> _DOCUMENT SECTION_:
* start *

# Coming soon to a screen near you.....



## RuthMill (Jun 30, 2012)

couldn't resist! 

PUT YOUR HANDS TOGETHER FOR....










Looking forward to seeing them grow up together!


----------



## JoJo (Mar 2, 2011)

Excellent .. you are as crazy as me ... 

Bring on the puppy days   oh I have missed lovely puppy reveals and updates from owners .. enjoy your new puppies, hey but share them with us xxx


----------



## lady amanda (Nov 26, 2010)

AH! I love it! and I love puppy days! you feel like you really get to know the dogs, and of course their owners!! I miss my puppy days!


----------



## wilfiboy (Sep 18, 2010)

Fabulous Ruth .... We've all got one track minds at the moment lol. One day Mo it'll be your turn to get an ickle baby brother or sister for Lady xxx


----------



## RuthMill (Jun 30, 2012)

Yes Amanda... Lady needs a puppy sibling!


----------



## JoJo (Mar 2, 2011)

lady amanda said:


> AH! I love it! and I love puppy days! you feel like you really get to know the dogs, and of course their owners!! I miss my puppy days!


Those puppy days go so quickly, think that puppy number 2 is needed Mo


----------



## dmgalley (Aug 19, 2012)

you are going to have to make a new picture when kim picks her baby


----------



## JoJo (Mar 2, 2011)

Hey could we have a *Summer Puppy 2013 *thread .. that would be fab, all lovely new puppies that we can all follow along with their new owners ... lots of updates and photos of Karen's, Ruth's, Deborah's and Kim's puppies plus other who want to join in the fun


----------



## RuthMill (Jun 30, 2012)

* end *

> _REQUIRED TASK_: Write out the part of the puppy thread from "## lady amanda" up to and including "(Sep 18, 2010)". The material after this thread comes from a separate source.

> _GIVEN INFORMATION_:
* start *

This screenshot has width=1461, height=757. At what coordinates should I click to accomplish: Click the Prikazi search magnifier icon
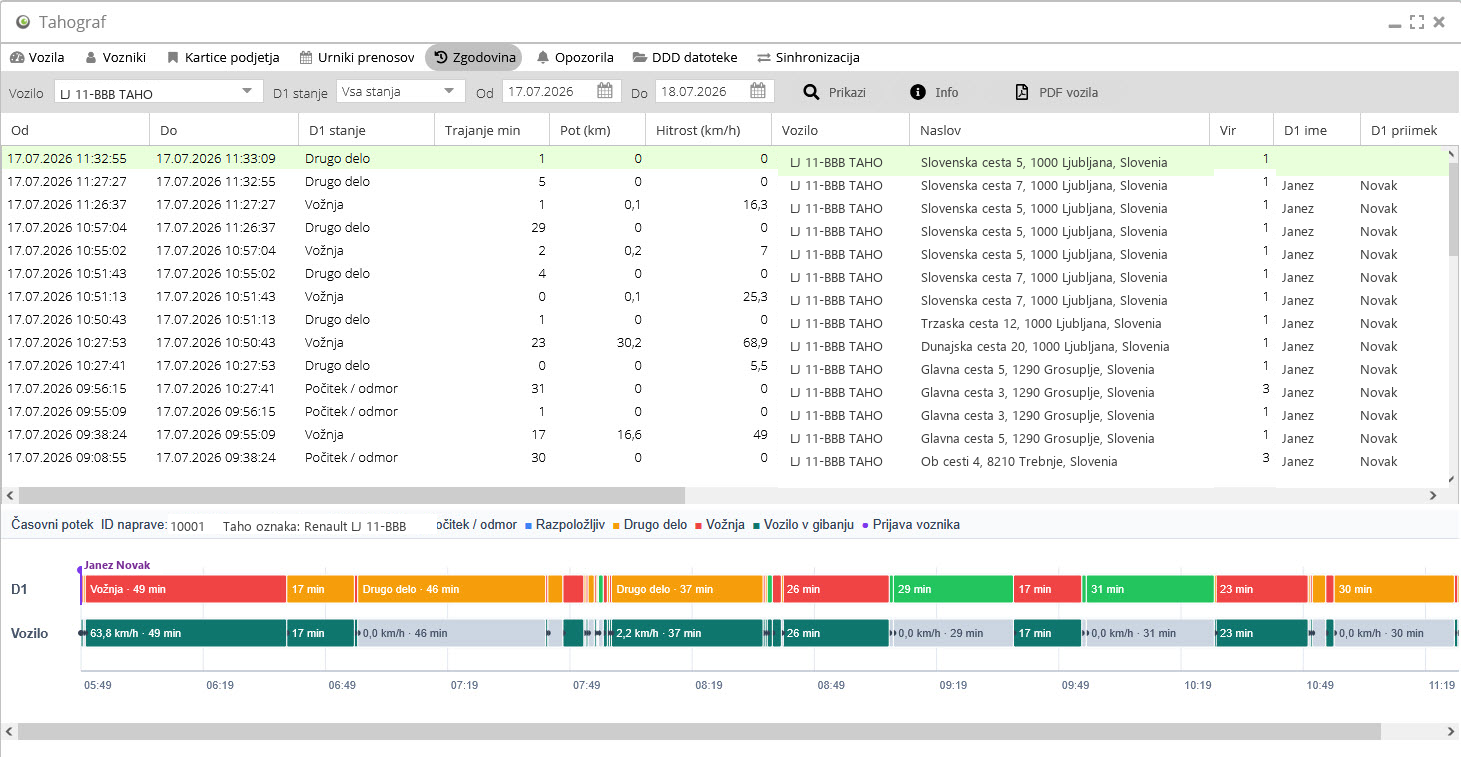tap(812, 92)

* end *

> _COMPLETE RESPONSE_:
## lady amanda (Nov 26, 2010)

AH! I love it! and I love puppy days! you feel like you really get to know the dogs, and of course their owners!! I miss my puppy days!


----------



## wilfiboy (Sep 18, 2010)